> _Work instruction_
Your answer must consist of the records below, reproduced exactly, with every picture removed.

(Saved data entries)
##########
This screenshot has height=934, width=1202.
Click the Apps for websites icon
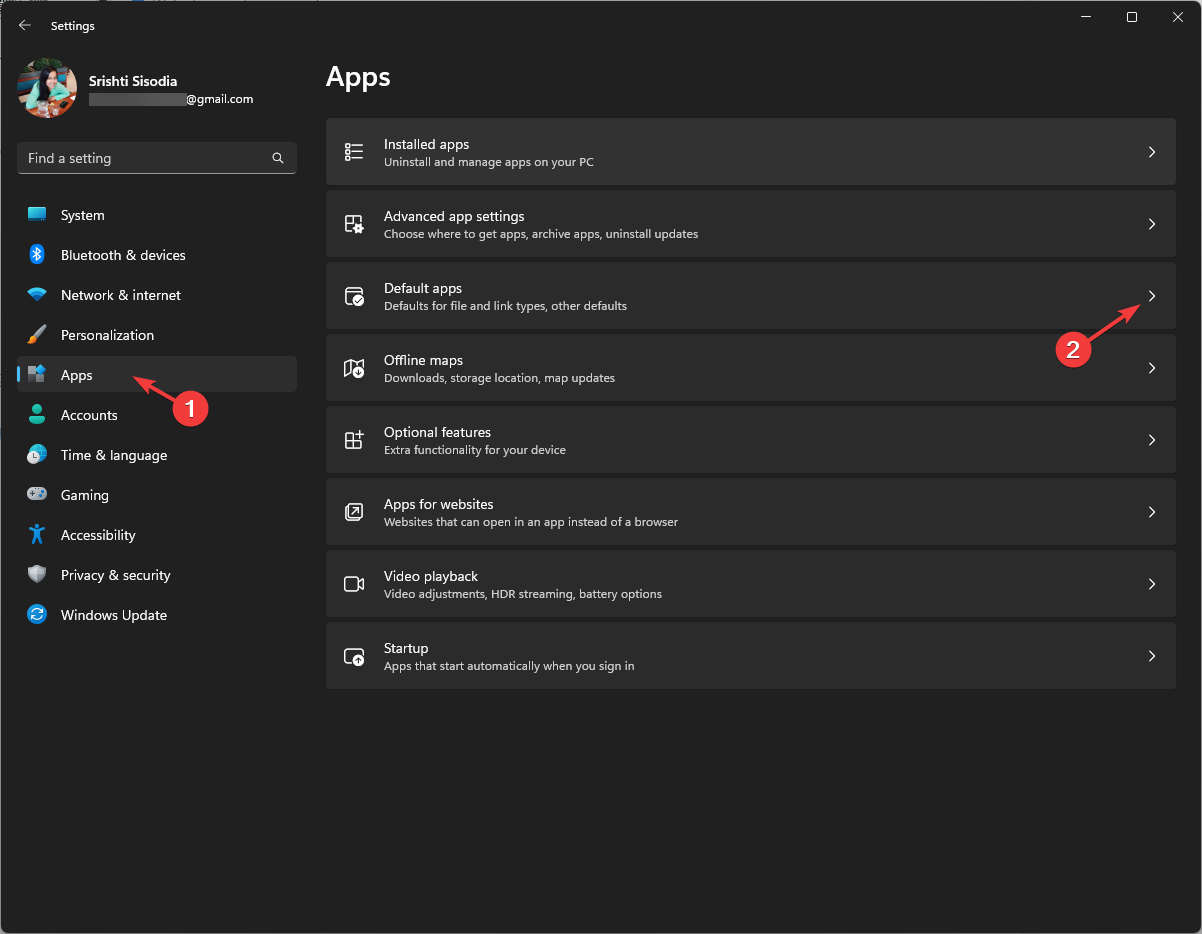point(353,511)
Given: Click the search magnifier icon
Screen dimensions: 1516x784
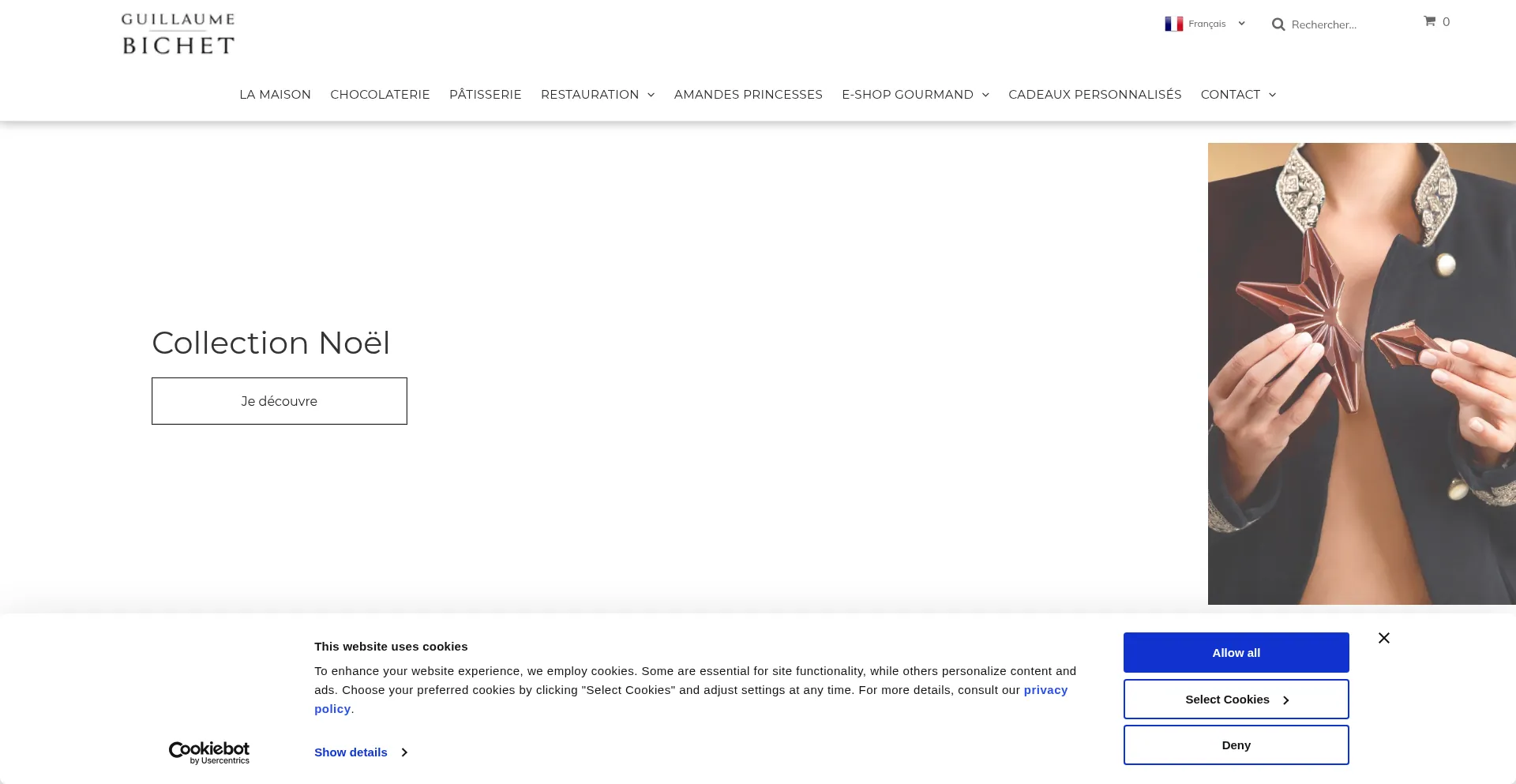Looking at the screenshot, I should pos(1278,24).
##########
> _Written response_
This screenshot has height=934, width=1202.
Click the Apps for websites icon
point(353,511)
Given: Click the search magnifier icon
Screen dimensions: 1516x784
Looking at the screenshot, I should pos(1278,24).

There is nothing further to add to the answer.